The default native Node.js test output is terrible, how can I wire up a basic hello-world test using a community TAP formatter?
This tap-parser seems like a good candidate, but what I'm missing is how to connect that around the Node.js node:test module. Can you show a quick hello world script on how to write a test and customize the output formatting using something like this parser, or any other mechanism?
I have this in a test file:
import { run } from 'node:test'
const files = ['./example.test.js']
// --test-name-pattern="test [1-3]"
run({ files }).pipe(process.stdout)
And I have in example.test.js:
import test from 'node:test'
test('foo', () => {
console.log('start')
})
However, I am getting empty output:
$ node ./test.js
TAP version 13
# Subtest: ./example.test.js
ok 1 - ./example.test.js
---
duration_ms: 415.054557
...
1..1
# tests 1
# pass 1
# fail 0
# cancelled 0
# skipped 0
# todo 0
# duration_ms 417.190938
Any ideas what I'm missing?
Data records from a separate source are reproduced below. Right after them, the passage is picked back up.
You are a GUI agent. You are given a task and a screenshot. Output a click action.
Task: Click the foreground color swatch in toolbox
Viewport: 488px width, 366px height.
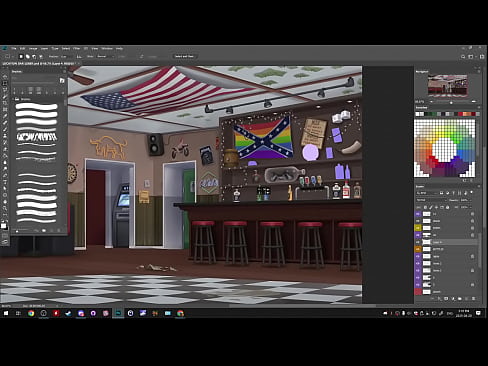3,226
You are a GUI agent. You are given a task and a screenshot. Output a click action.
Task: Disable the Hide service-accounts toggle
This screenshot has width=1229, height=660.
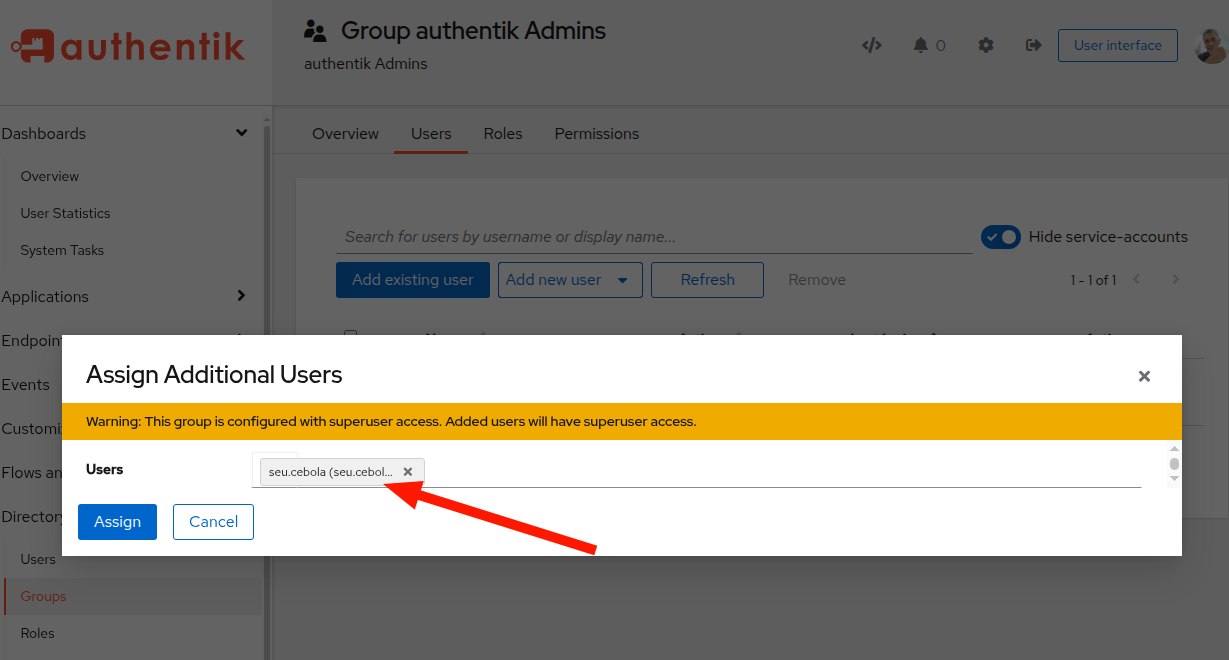click(x=1001, y=237)
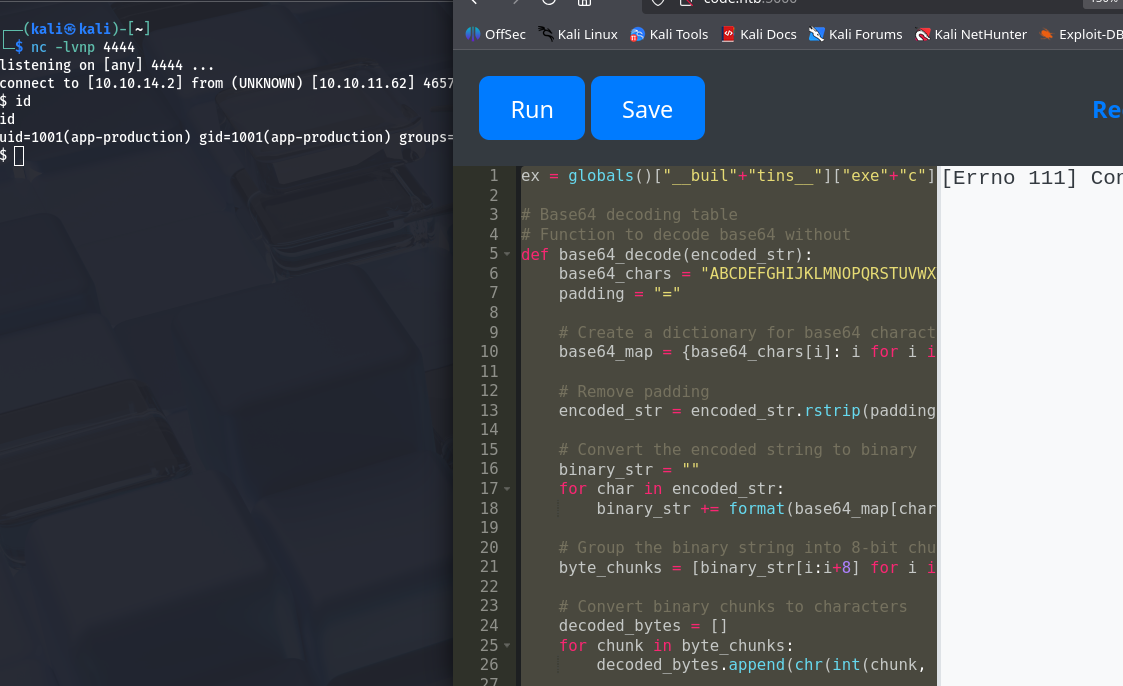The image size is (1123, 686).
Task: Click the terminal prompt cursor line
Action: (19, 155)
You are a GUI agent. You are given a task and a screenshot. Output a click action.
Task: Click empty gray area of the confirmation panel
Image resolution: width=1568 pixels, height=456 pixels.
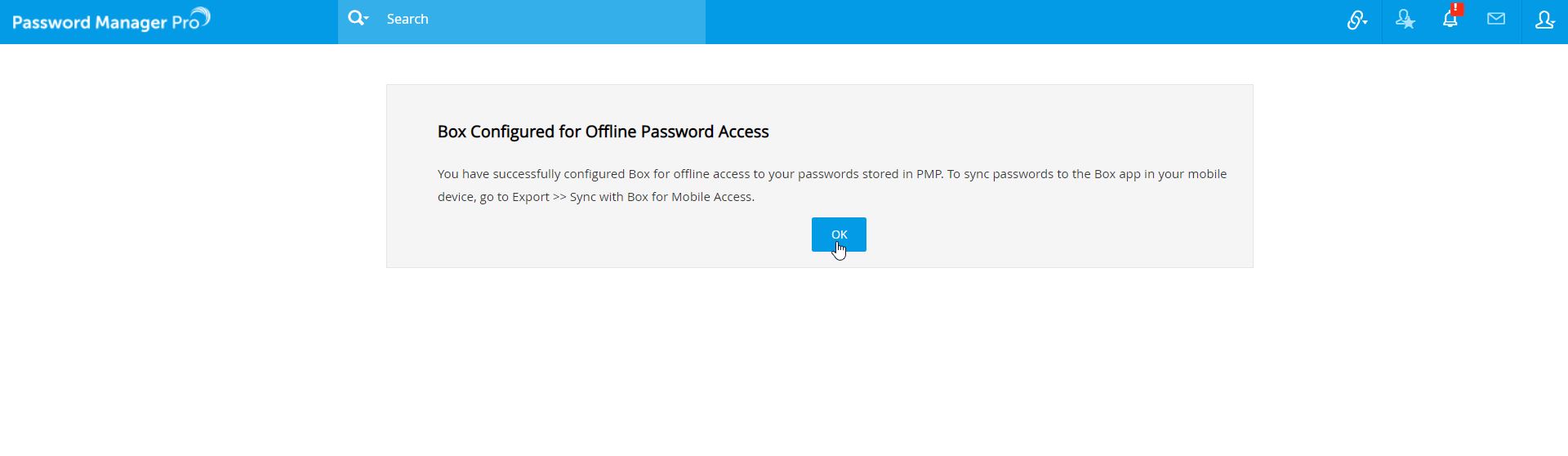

When I run the file directly, it works:
$ node ./example.test.js
TAP version 13
# Subtest: foo
ok 1 - foo
---
duration_ms: 1.786378
...
1
# tests 1
# pass 1
# fail 0
# cancelled 0
# skipped 0
# todo 0
# duration_ms 210.586371
It looks like if I throw an error in the nested example.test.js test, the error will surface in the test.js file. However, how do I get access to the underlying test data?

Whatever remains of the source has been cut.